Я робко подошла к подсвечнику, в котором уже мерцали десятки свечей. Аккуратно, чтобы не задеть ни одну из них, протянула руку с тонкой свечой к пламени. Огонек чьей-то свечки коснулся белого фитилька моей, и он быстро и весело разгорелся. Я поставила свечу в углубление, про себя подумав: «Пусть это будет за нашего нового президента. Дай Бог ему здоровья. Пусть он принесет нашей стране мир, а моей семье – покой и благополучие».
Это была зима 2000 года, когда исполняющим обязанности, а позже и избранным Президентом России стал Владимир Владимирович Путин.
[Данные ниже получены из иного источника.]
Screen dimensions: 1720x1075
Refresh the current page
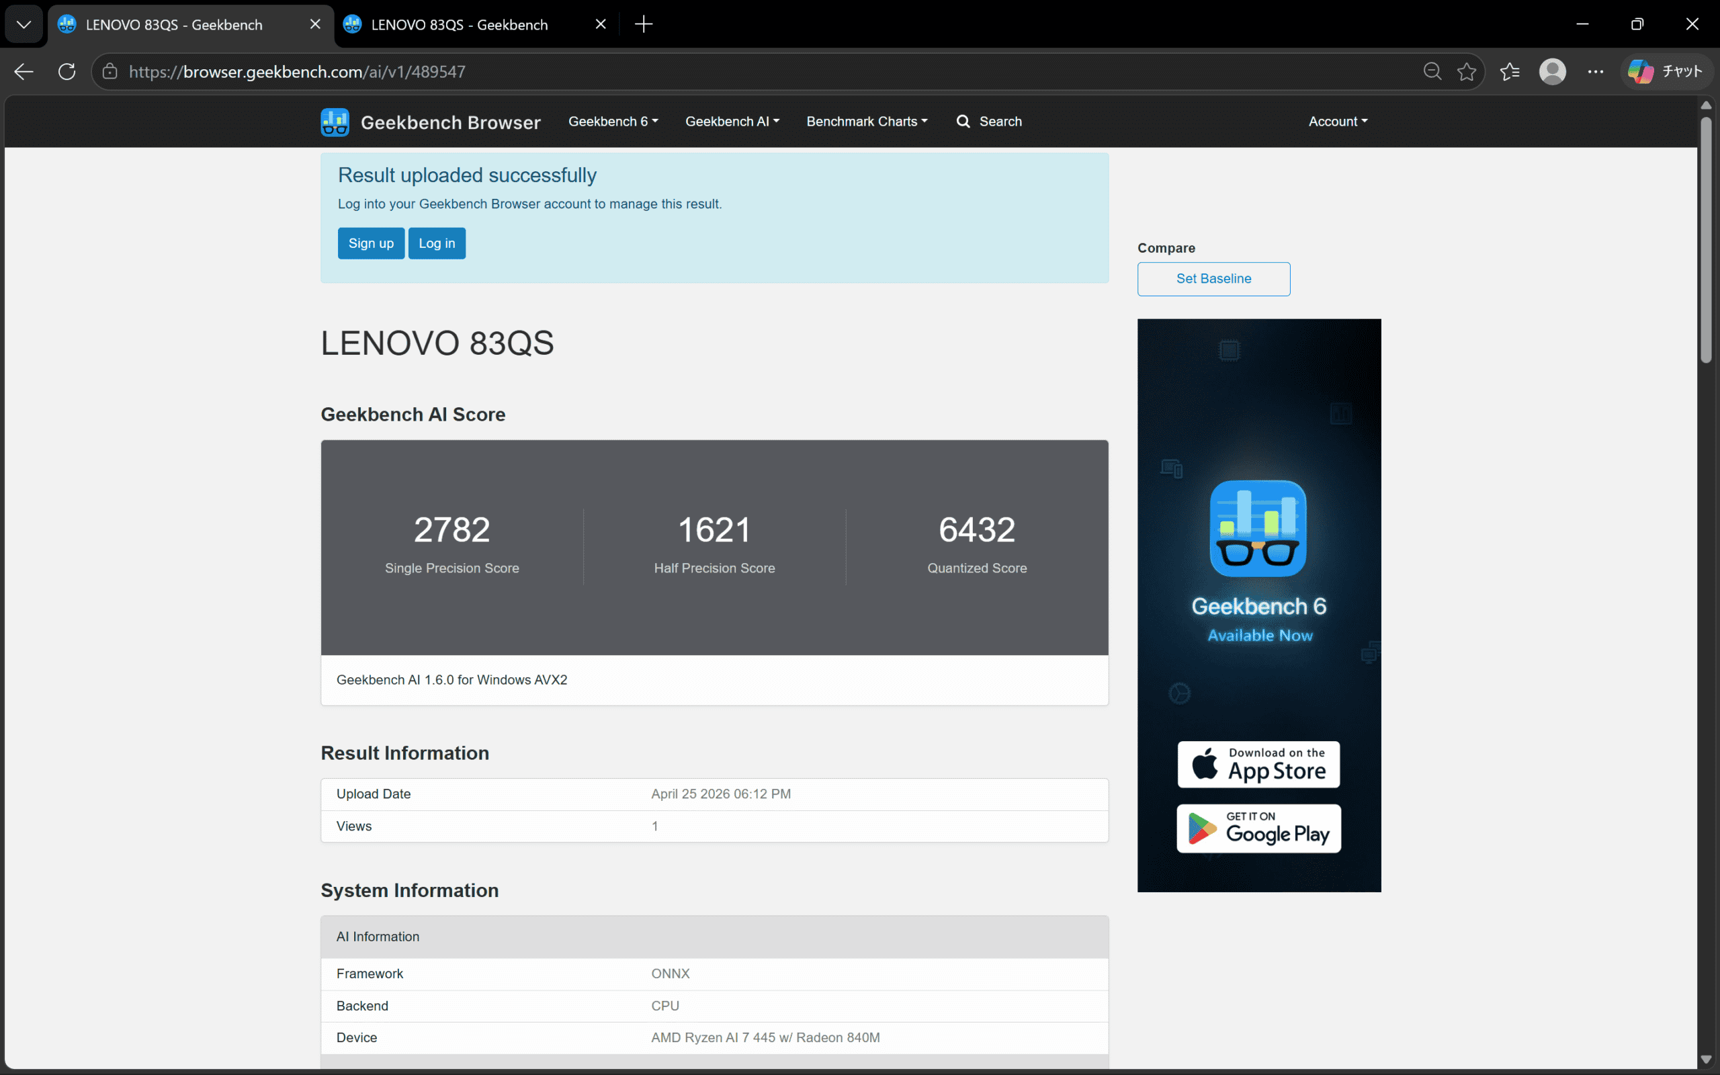(66, 71)

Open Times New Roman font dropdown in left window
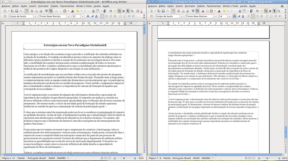coord(68,16)
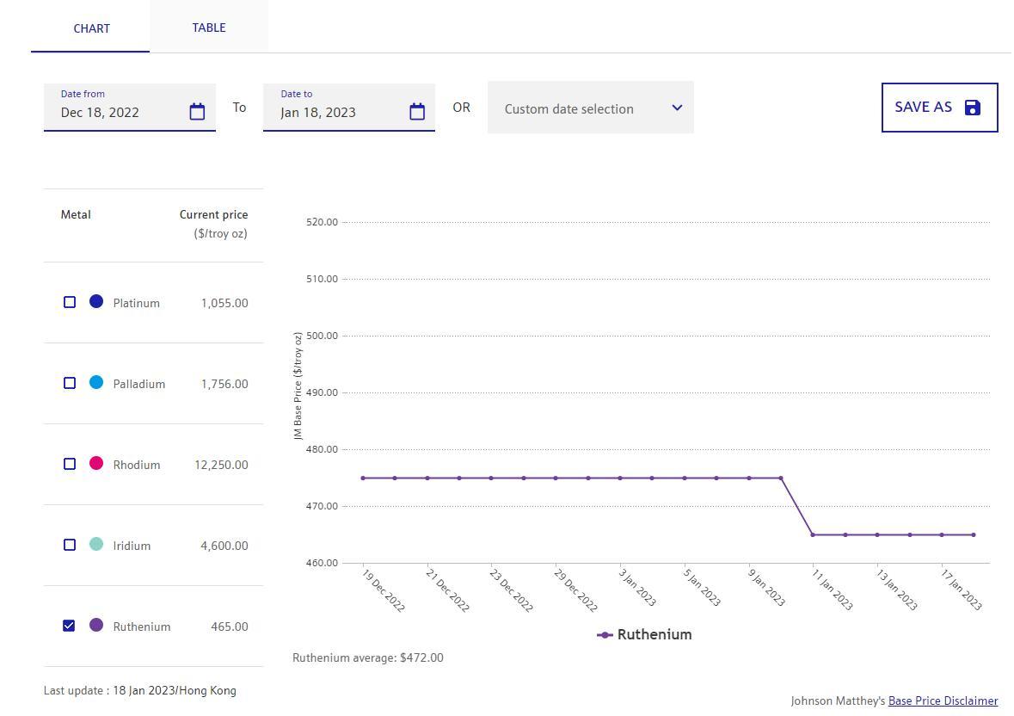Open the Date to calendar picker
This screenshot has height=716, width=1014.
(417, 112)
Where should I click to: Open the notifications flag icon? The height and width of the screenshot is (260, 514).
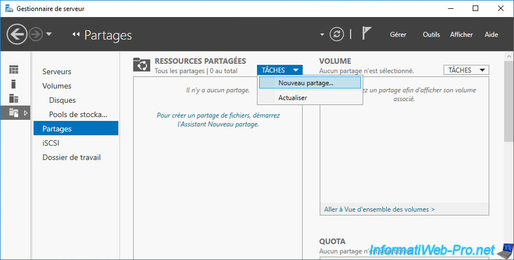(x=367, y=34)
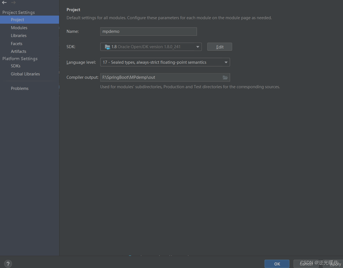Viewport: 343px width, 268px height.
Task: Click the Compiler output path field
Action: tap(161, 77)
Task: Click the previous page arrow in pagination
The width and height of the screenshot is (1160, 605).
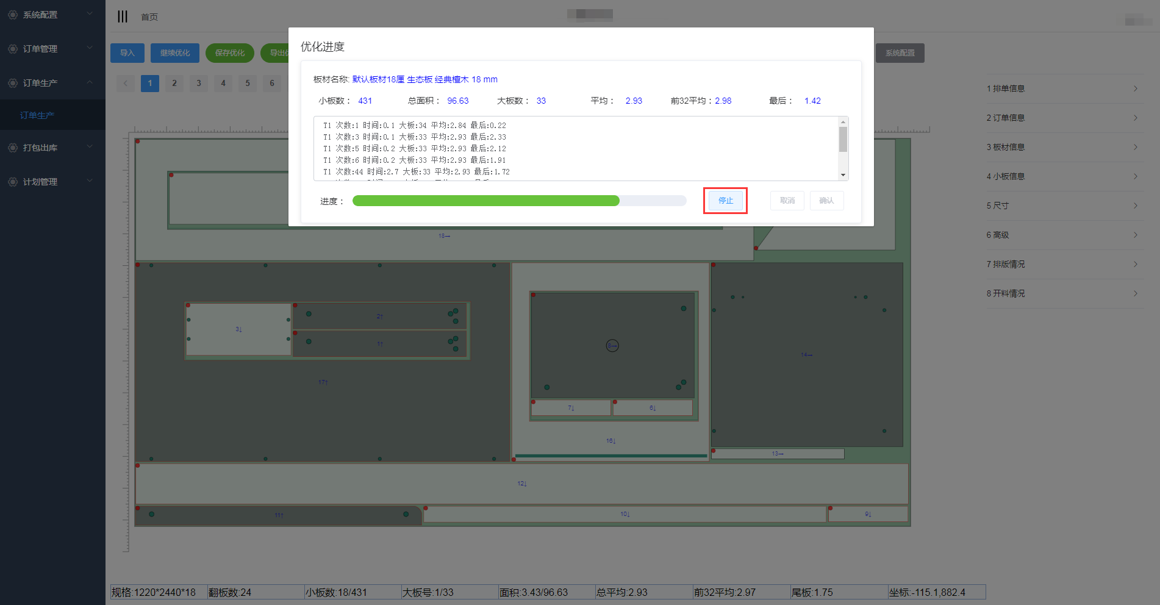Action: pos(126,83)

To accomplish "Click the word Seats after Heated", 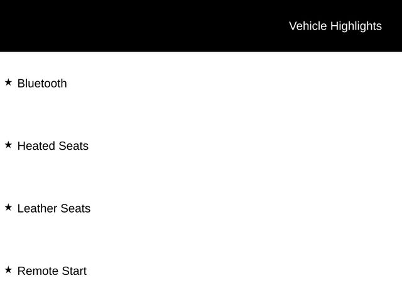I will tap(73, 146).
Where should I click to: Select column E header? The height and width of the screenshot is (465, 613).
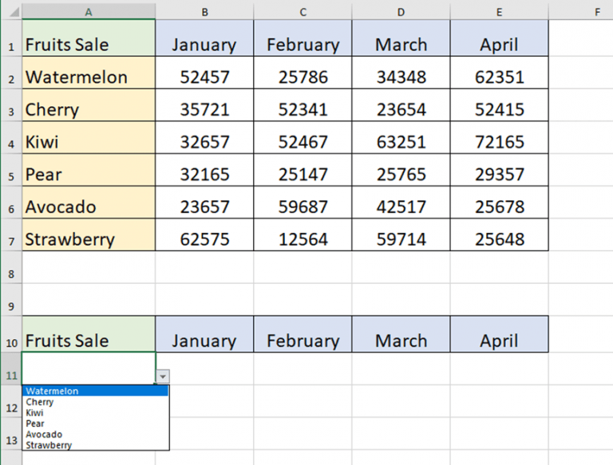tap(499, 12)
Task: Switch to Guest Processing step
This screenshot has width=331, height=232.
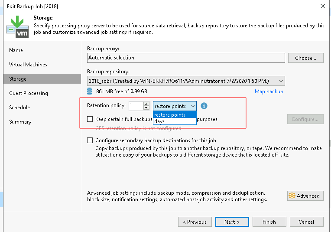Action: (29, 93)
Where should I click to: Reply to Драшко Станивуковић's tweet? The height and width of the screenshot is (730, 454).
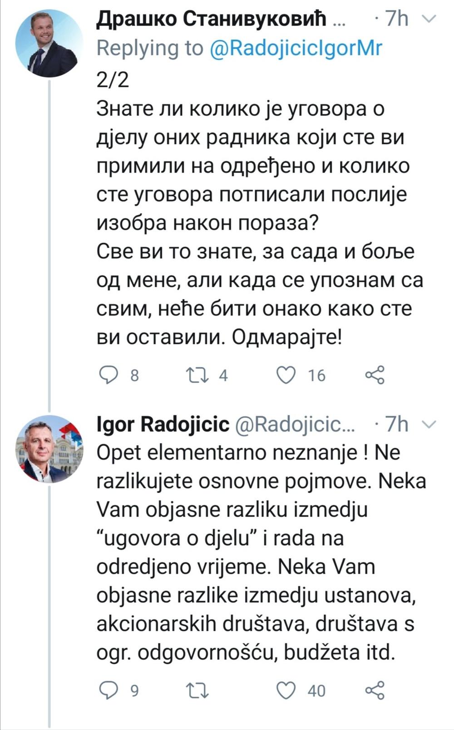coord(109,375)
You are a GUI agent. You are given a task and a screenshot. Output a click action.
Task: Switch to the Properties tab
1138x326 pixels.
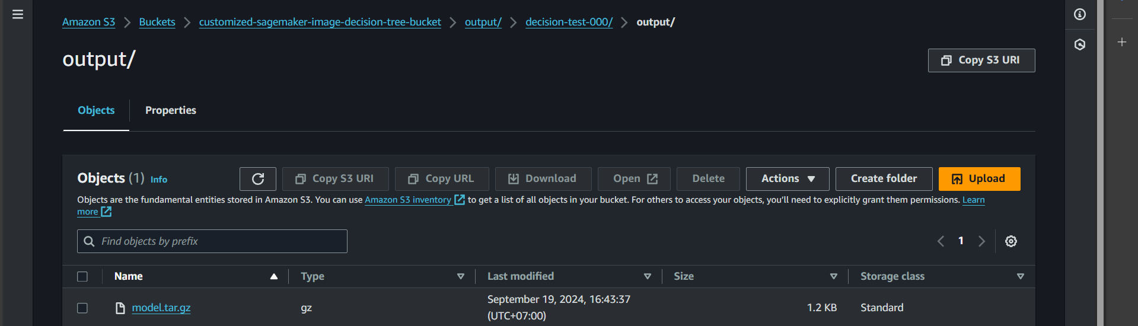point(171,110)
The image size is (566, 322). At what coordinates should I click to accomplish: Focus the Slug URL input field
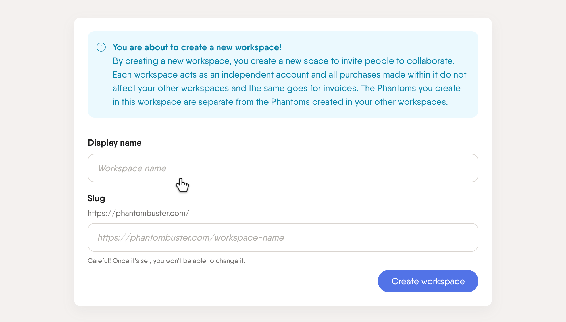pyautogui.click(x=283, y=237)
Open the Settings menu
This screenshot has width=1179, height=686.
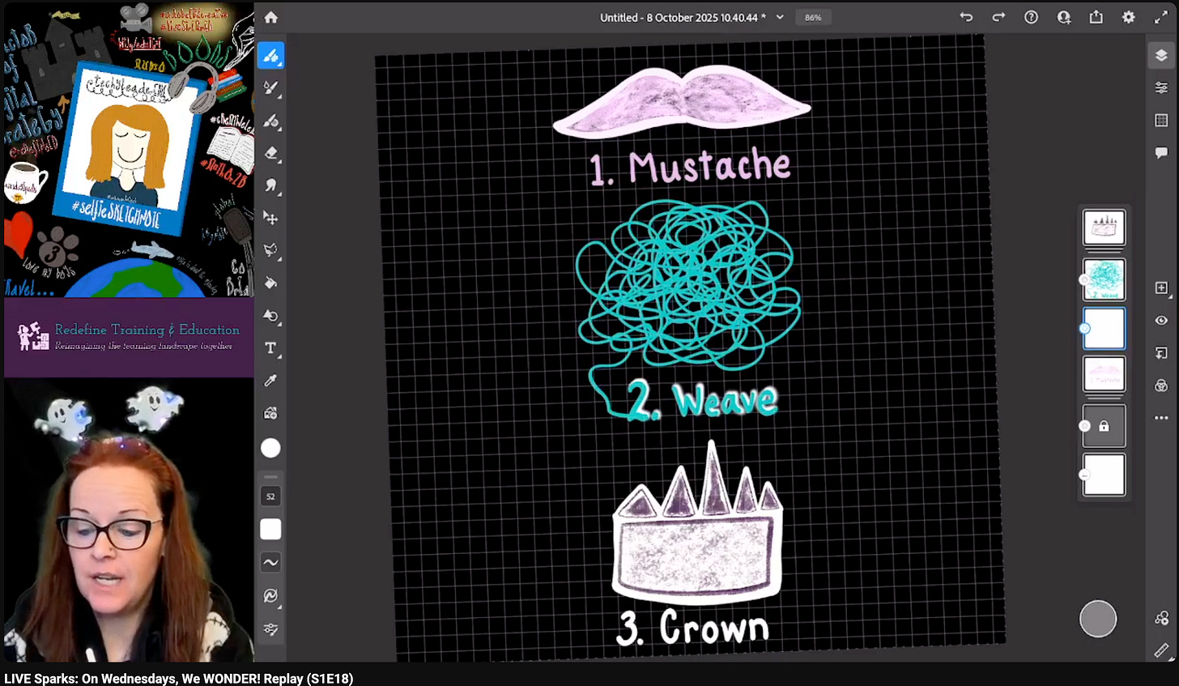(x=1129, y=16)
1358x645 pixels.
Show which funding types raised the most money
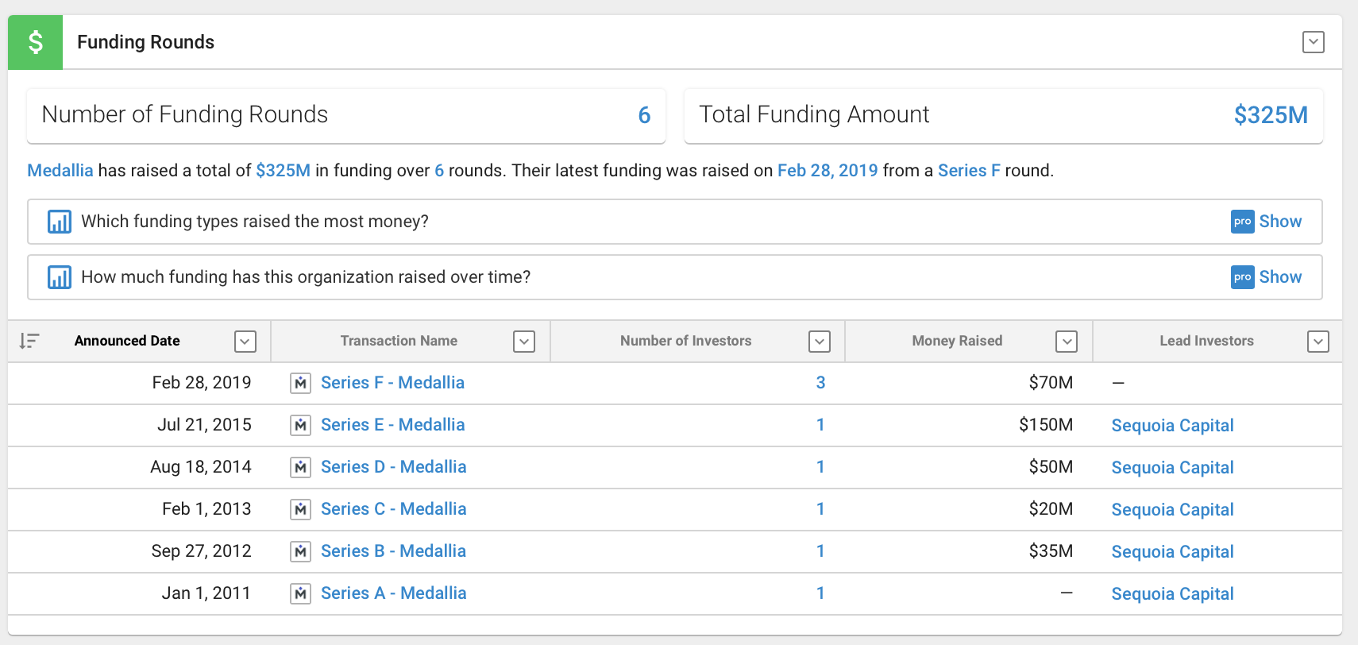[1279, 222]
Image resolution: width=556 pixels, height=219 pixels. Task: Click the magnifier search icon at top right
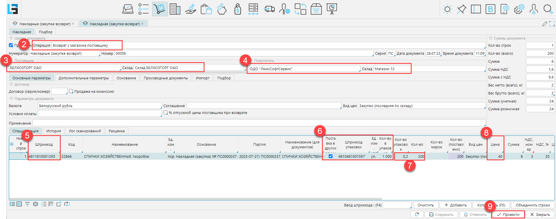(x=548, y=9)
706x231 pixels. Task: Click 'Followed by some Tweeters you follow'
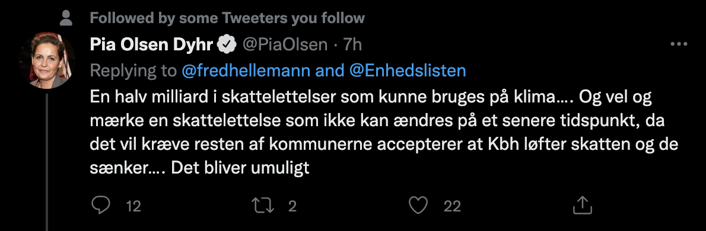(x=227, y=18)
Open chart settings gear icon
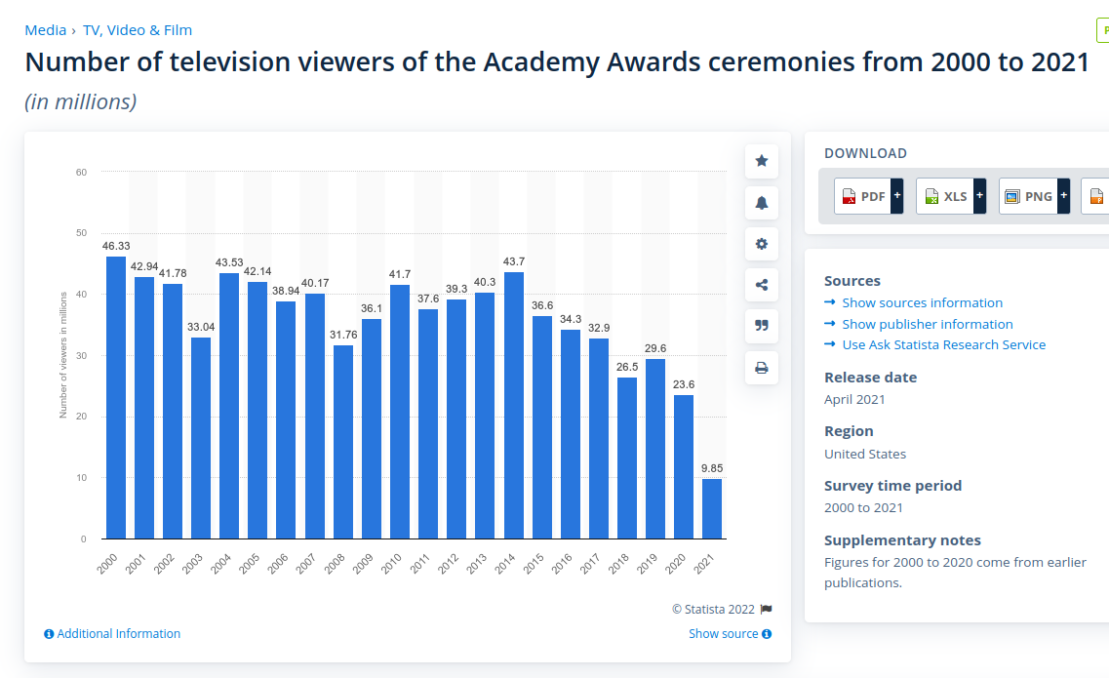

«Ей грозит пятнадцать лет лишения свободы. За что?! – сказал Путин на заседании Совета по правам человека 11 декабря 2018 года. – Я, когда услышал, что вокруг нее что-то происходит, я для начала просто опросил руководителей наших спецслужб: кто такая? Никто вообще о ней ничего не знает. Единственное, в Совете Федерации знали, она у кого-то замом работала. Ей за это пятнадцать лет может быть назначено. Это, вообще, что такое?»[16]
– Мария? – вернул меня из воспоминаний Боб. – Почему он за тебя заступился?
На мои глаза навернулись слезы:
– Потому что русские своих не бросают, Боб, – ответила я.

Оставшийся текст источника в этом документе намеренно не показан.